Mesarvot (מסרבות) is an Israeli organization supporting conscientious objectors in their total refusal to serve in the Israel Defense Forces. The organization has existed since 2015 and provides a network for public attention and legal support of youth refusing to join the army and former conscientious objectors.

== Activities ==
The organization publicises cases of youth that completely refuse to serve in the Israel Defense Forces (IDF) and promotes public discourse on the topic, supports conscientious objectors legally and with media trainings, during imprisonment and provides community for young people who make the decision to refuse. The organization supports hundreds of people every year. Usually, young people they support refuse to serve in the army to protest Israel's occupation of Palestinian territories and to stand in solidarity with Palestinians.

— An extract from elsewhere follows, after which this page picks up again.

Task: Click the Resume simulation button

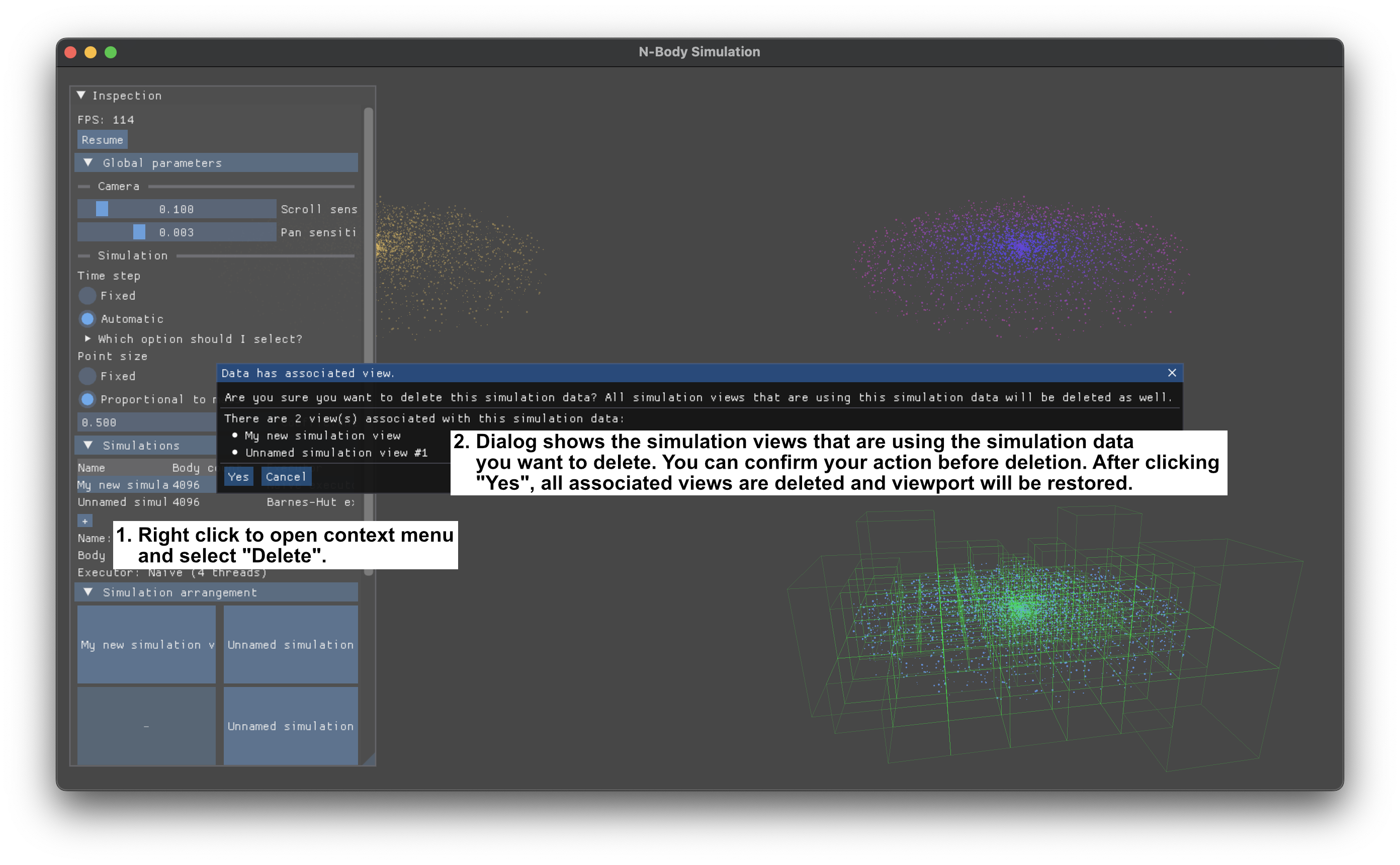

=== Notable refuseniks supported by Mesarvot ===
Mesarvot has provided legal and media support for numerous high-profile refuseniks who served time in military prison. Some notable cases include:
- Tair Kaminer (2016) - Served 170 days in military prison, one of the longest sentences for a female conscientious objector in Israel.
- Aiden Katri (2016) - The first transgender woman to be jailed for refusing to join the army.
- Noa Gur Golan (2017) - Served 98 days in prison; she and her mother were targeted in a smear campaign by the right-wing tabloid Israel Hayom.
- Ofir Averbukh (2017) - Released after serving 150 days in military prison.
- Adam Rafaelov (2018) - Imprisoned seven times for his refusal to be stationed in the occupied territories.
- Maya Brand-Feigenbaum (2019) - Imprisoned multiple times for her refusal.
- Roman Levin (2019) - A former soldier who became a refusenik after spending over a year as a truck driver in the military, sentenced to 30 days in prison.
- Hallel Rabin (2020) - Served 56 days in military prison before being released by the military's conscientious objectors committee.
- Tal Mitnick and Sofia Orr (2023–2024) - The first to refuse enlistment following the outbreak of the Gaza war in October 2023, calling for an immediate ceasefire and an international arms embargo.
- Itamar Greenberg (2024–2025) - An Israeli teenager who refused conscription during the Gaza war, stating his refusal to wear a uniform that he believed symbolized "killing and oppression." Greenberg served 197 days in military prison—the longest sentence for an Israeli conscientious objector in over a decade—before being released in March 2025.
- Ella Keidar Greenberg (2025) - The first openly transgender conscientious objector in a decade. Sentenced to military prison in March 2025 for refusing the draft, Keidar Greenberg publicly articulated her ideological opposition to both the Gaza War and the broader Israeli occupation. A prominent activist with Mesarvot and the Youth Communist League, she closely linked her refusal to her transgender identity, framing her objection as a rejection of the patriarchal and capitalist systems she believes the military enforces.

== Political positions ==
The organization describes itself as feminist and criticizes patriarchal structures in the IDF as well as sexual harassment.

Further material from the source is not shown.